Extrait
▬▬▬▬▬▬▬▬▬▬

Conclusion
p. 299-304
Texte intégral
1La séquence politique et historique analysée ici se termine à la date où j’ai démarré mes recherches en intégrant le Centre LGBT de Paris. Dans une optique généalogique, j’ai donc tenté de mettre au jour les étapes cruciales qui ont conduit à l’émergence de la configuration militante que j’ai pu observer sur le terrain. Mais, au sens foucaldien du terme, une généalogie n’est ni recherche des origines ni quête du sens ultime et téléologique de l’histoire (Foucault, 1971). Ce serait plutôt une analyse des moments qui ont marqué historiquement, socialement et politiquement la production et la composition d’une forme particulière de militantisme et donc la formulation de répertoires d’actions (Tilly, 1984 ; Offerlé, 2008) et de partitions militantes spécifiquement LGBT.

▬▬▬▬▬▬▬▬▬▬

Données présentées

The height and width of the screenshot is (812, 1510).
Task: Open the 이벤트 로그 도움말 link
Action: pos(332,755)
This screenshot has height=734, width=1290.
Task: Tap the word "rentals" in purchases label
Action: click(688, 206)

▬▬▬▬▬▬▬▬▬▬

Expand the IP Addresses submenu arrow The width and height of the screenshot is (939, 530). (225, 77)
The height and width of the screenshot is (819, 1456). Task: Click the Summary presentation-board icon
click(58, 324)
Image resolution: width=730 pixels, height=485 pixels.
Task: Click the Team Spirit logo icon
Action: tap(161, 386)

▬▬▬▬▬▬▬▬▬▬

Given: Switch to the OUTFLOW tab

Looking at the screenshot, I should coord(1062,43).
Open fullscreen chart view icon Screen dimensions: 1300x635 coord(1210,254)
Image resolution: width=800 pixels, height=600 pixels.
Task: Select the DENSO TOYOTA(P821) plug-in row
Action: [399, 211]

▬▬▬▬▬▬▬▬▬▬

Exercices à réaliser
1. Répondez à ces questions sur l'extrait consacré au militantisme LGBT :
(a) À quelle date se termine la séquence politique et historique analysée ?
(b) Au sens foucaldien, que n'est pas une généalogie ?
(c) Quels auteurs sont cités à propos des répertoires d'actions ?
2. Pouvez-vous poursuivre la conclusion sur le militantisme LGBT à partir de sa dernière phrase ?

Liste des réponses
1.
(a) À la date où les recherches ont démarré, avec l'intégration au Centre LGBT de Paris.
(b) Ni recherche des origines ni quête du sens ultime et téléologique de l'histoire.
(c) Tilly (1984) et Offerlé (2008).

2.
2En effet, la production de discours qui participent à la politisation et à l’autonomisation du militantisme LGBT ne procède pas linéairement par une sorte d’irrésistible attraction vers l’égalité, tout comme la satisfaction des revendications portées par les associations n’est pas un débouché inévitable garanti par le modèle démocratique français et européen. Au contraire, j’ai montré comment les mouvements, les identités et les communautés sont produits et travaillés stratégiquement en réseau sur la base d’un savoir militant informé à la fois par une politique de la sexualité et par le projet d’une sexualité politique. Ce ne sont donc pas des structures naturellement instituées de cette histoire, mais bien plutôt des issues en tous points conçues et élaborées par l’action collective LGBT.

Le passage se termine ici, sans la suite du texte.